> [Source text]:
We have identified integrin-linked kinase (ILK), an ankyrin repeat containing serine-threonine protein kinase, which interacts with the cytoplasmic domains of integrin subunits (23). Overexpression of ILK in epithelial cells results in anchorage-independent cell survival and cell cycle progression via upregulation of the expression of cyclin D1 (40). When overexpressed in epithelial cells, ILK also induces nuclear translocation of β-catenin, resulting in the formation of an active lymphoid enhancer factor 1 (LEF-1) transcription factor–β-catenin complex and in the enhancement of LEF-1 transcriptional activity (37). It has recently been shown that ILK activates protein kinase B (PKB/AKT) and inhibits GSK-3 activity in a phosphatidylinositol-3-kinase (PI 3-kinase)-dependent manner (13, 15).

Here we show that AP-1 activity is induced by the interaction of cells with fibronectin (FN) and that this activation is dependent upon the activation of ILK, which, by inhibiting the activity of GSK-3, can stimulate the binding of c-jun to the AP-1-responsive element.

MATERIALS AND METHODS

Cell lines.

> [Exercise 1]:
Translate this sentence from the integrin-linked kinase passage into Spanish: "Overexpression of ILK in epithelial cells results in anchorage-independent cell survival and cell cycle progression via upregulation of the expression of cyclin D1 (40)."
> [Exercise 2]:
Repeat word for word the stretch of the integrin-linked kinase passage from "Here we show" through "the AP-1-responsive element.".

[Stored records]
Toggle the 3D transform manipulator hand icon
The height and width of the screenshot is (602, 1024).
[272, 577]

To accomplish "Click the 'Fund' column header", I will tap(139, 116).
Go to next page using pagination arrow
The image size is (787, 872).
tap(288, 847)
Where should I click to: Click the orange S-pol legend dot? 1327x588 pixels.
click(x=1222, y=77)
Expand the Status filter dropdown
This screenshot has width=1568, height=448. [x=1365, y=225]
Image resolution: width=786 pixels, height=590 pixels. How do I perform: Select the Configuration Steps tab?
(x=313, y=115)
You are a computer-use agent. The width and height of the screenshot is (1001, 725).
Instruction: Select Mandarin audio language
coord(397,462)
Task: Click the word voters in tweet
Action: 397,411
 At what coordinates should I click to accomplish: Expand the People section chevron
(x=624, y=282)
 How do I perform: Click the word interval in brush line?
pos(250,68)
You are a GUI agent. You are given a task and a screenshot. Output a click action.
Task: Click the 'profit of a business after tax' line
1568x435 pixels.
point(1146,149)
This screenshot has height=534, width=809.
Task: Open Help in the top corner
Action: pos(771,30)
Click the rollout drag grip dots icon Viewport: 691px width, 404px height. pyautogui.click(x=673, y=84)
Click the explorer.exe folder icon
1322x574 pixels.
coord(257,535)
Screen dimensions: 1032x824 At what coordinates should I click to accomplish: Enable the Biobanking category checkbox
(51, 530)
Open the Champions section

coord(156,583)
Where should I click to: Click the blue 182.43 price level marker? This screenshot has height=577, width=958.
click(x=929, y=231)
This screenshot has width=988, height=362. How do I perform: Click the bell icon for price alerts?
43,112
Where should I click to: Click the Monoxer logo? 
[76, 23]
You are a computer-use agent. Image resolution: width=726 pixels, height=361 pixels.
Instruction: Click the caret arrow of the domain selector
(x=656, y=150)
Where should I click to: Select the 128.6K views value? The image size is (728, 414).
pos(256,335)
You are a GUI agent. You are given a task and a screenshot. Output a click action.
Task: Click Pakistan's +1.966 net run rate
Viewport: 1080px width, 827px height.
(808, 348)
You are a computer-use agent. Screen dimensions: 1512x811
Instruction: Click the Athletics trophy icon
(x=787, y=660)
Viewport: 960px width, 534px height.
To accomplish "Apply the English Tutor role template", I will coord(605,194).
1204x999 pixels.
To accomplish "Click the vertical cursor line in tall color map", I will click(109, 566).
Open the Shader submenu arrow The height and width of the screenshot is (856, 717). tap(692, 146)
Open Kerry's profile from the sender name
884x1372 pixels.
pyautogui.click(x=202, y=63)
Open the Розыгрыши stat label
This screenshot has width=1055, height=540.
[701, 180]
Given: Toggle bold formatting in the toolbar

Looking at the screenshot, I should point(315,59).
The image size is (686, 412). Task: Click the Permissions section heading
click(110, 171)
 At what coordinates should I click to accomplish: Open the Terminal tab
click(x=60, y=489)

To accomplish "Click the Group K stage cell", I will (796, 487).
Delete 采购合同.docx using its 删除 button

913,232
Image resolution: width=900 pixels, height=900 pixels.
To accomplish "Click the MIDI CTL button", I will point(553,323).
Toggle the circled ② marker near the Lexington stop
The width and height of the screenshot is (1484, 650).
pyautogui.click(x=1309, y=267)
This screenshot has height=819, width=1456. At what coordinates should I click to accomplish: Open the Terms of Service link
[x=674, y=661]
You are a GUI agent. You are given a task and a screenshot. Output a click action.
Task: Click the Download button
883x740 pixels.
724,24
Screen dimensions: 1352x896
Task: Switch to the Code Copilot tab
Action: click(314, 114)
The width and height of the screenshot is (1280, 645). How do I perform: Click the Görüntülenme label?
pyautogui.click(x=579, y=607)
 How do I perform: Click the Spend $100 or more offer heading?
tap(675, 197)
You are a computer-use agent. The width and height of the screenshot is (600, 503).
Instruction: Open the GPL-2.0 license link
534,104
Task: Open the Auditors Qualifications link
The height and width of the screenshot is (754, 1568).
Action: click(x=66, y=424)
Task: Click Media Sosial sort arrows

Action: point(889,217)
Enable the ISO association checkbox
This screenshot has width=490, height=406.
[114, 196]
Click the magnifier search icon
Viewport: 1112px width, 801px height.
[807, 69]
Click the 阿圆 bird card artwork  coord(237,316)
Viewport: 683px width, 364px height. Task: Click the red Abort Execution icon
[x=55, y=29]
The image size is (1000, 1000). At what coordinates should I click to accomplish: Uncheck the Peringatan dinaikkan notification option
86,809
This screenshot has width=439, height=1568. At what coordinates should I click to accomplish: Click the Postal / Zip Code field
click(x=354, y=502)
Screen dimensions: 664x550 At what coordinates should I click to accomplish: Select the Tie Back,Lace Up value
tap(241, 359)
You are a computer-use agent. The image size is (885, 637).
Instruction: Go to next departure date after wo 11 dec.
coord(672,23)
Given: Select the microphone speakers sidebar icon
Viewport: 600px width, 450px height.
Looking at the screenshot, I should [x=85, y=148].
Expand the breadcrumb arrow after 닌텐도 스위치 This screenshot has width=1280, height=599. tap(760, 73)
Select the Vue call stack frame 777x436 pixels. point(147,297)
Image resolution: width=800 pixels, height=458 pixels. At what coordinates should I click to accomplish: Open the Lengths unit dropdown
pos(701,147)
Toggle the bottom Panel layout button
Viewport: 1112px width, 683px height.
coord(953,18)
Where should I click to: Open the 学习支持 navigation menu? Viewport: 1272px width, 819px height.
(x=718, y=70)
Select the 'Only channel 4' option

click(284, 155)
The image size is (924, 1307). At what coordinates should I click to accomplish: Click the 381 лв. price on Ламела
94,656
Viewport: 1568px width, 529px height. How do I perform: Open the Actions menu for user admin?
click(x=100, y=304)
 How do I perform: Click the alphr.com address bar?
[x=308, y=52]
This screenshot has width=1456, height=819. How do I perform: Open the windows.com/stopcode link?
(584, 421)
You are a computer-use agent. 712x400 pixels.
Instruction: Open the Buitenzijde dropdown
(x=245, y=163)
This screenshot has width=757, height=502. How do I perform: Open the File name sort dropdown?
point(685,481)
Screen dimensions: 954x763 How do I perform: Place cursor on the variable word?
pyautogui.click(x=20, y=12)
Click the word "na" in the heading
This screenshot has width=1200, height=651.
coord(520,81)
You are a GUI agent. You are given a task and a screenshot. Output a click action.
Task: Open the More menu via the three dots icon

> [Task result 1]:
La sobreexpresión de ILK en células epiteliales da lugar a la supervivencia celular independiente del anclaje y a la progresión del ciclo celular mediante la regulación al alza de la expresión de la ciclina D1 (40).

> [Task result 2]:
Here we show that AP-1 activity is induced by the interaction of cells with fibronectin (FN) and that this activation is dependent upon the activation of ILK, which, by inhibiting the activity of GSK-3, can stimulate the binding of c-jun to the AP-1-responsive element.